++++ DOCUMENT SECTION

Florida’s interstates are among the deadliest in the United States, and Brevard County has seen an increasing number of traffic accidents in recent years. In this lab, I focused on the workflow itself: taking crash points and road segments and using ArcGIS Pro analysis tools to turn them into defensible hot spot maps (including fatality hot spots and peak-time hot spots).
Create Space Time Cube By Aggregating Points
The first major tool I used was Create Space Time Cube By Aggregating Points. Its job is to take point events (crashes) and aggregate them into a structured format that includes both space and time. Instead of treating each crash as a standalone point, this tool bins crashes into a spatial grid (hexagons in this lab) and slices them into time intervals (weeks). The output is a space-time cube file that can be analyzed for patterns that change over time, not just patterns that exist in one static snapshot.

Emerging Hot Spot Analysis
With the cube created, I ran Emerging Hot Spot Analysis. This tool looks for statistically significant clusters (hot spots and cold spots) in the cube and also classifies how those clusters behave over time. The value here is that it does not just say “this area is dense.” It asks whether clustering is statistically meaningful and whether the pattern is new, consecutive, sporadic, oscillating, and so on. In the lab, this gave me an exploratory view of where crash clustering appears to be happening and how it behaves over the study period.

++++++++

# WHAT YOU NEED TO DO
• a. Repeat word for word the passage of the crash hot spot write-up starting at "Florida’s interstates are" and ending at "peak-time hot spots).".
• b. Carry on the crash hot spot write-up from the point at which it stops.

++++ EXTRACTED INFORMATION

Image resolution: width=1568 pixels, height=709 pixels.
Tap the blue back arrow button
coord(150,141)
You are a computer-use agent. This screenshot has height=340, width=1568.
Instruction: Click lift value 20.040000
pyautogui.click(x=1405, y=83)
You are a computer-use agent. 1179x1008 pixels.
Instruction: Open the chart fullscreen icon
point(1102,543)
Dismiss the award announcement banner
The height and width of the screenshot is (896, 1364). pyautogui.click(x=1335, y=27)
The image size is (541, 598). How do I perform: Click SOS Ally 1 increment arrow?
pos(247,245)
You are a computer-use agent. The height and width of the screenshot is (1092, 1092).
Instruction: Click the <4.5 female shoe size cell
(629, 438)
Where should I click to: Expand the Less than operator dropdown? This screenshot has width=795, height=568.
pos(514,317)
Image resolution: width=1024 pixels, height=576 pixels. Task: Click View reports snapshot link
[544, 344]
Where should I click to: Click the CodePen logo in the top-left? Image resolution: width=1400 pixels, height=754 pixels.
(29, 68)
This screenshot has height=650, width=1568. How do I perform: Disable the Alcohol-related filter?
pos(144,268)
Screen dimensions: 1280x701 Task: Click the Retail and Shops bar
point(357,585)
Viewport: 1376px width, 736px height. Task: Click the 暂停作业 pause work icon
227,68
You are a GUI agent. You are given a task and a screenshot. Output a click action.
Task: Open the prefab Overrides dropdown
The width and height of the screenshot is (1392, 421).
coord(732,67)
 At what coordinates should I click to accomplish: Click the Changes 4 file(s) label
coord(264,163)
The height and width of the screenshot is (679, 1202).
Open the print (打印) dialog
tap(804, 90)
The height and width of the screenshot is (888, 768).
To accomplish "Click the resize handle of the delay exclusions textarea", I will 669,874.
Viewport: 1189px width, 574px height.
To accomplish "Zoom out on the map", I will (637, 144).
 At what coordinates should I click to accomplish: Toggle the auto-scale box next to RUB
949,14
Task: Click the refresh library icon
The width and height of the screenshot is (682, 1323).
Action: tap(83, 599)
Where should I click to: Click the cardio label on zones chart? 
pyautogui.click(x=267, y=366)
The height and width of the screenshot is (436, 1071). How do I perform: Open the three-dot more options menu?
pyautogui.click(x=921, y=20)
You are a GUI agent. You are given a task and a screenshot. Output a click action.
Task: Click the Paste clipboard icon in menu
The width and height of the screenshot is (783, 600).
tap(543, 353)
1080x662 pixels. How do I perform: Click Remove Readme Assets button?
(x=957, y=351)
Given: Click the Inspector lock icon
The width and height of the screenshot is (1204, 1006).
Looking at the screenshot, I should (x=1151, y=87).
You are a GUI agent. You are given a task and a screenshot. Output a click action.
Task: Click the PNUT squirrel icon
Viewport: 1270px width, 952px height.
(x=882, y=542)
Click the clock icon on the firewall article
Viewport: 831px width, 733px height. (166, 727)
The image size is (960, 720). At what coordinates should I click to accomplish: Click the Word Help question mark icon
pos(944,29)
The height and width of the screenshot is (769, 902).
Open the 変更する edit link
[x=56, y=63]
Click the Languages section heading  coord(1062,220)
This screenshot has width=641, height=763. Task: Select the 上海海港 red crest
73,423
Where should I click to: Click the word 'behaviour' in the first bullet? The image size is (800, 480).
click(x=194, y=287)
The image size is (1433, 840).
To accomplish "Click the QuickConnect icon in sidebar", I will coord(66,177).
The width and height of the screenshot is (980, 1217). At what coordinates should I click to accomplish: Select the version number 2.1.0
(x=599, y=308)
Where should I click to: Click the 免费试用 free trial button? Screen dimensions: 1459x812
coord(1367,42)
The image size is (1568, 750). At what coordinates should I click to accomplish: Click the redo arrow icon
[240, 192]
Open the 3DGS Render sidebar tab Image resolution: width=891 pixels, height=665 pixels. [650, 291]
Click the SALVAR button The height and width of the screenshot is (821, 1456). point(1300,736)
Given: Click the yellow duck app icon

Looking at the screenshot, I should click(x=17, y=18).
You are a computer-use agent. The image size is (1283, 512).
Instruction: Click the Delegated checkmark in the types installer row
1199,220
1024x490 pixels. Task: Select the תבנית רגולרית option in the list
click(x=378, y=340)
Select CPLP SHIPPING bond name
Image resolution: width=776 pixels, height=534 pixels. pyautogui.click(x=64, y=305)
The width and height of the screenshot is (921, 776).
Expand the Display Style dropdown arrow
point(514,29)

++++++++

# EXPECTED ANSWERS
• a.
Florida’s interstates are among the deadliest in the United States, and Brevard County has seen an increasing number of traffic accidents in recent years. In this lab, I focused on the workflow itself: taking crash points and road segments and using ArcGIS Pro analysis tools to turn them into defensible hot spot maps (including fatality hot spots and peak-time hot spots).

• b.
Copy Features
Before aligning crashes to roads, I used Copy Features. This tool simply creates a duplicate of the crash point layer. The reason it matters is practical: later alignment work changes geometry, and copying the data first protects the original dataset so I can always revert or compare.

Snap
Next I used Snap to move the copied crash points so they align more closely with the road network. Crash points often do not fall exactly on road centerlines due to collection methods, GPS error, or digitizing differences. Snap fixes that by shifting points to the nearest road edge within a specified tolerance. The purpose here is not cosmetic. It improves the accuracy of the next tool—because if the points do not line up with roads, the relationship between “this crash” and “this road segment” can be wrong.
Spatial Join
Once the crashes were better aligned, I used Spatial Join to attach crash information to road segments. In this lab, the important outcome was a road layer that includes a crash count per segment (and later, the summed fatalities). Spatial Join is the bridge from “events happened at points” to “risk exists along a network.” Without it, I would still be stuck with points and guesswork.
Calculate Field
After joining, I used Calculate Field to standardize the data. Roads are not the same length, so longer segments naturally tend to accumulate more crashes. Calculate Field let me create rate fields (like crashes per mile per year) so that comparison is fair. I used it twice in concept:
- to compute a crash rate based on crash counts, years covered, and road length
- to compute a fatality rate, including logic to treat null fatality totals as zero so the calculation doesn’t break or mislead
This is where the lab shifts from “counting” to “measuring.”

Hot Spot Analysis (Getis-Ord Gi*)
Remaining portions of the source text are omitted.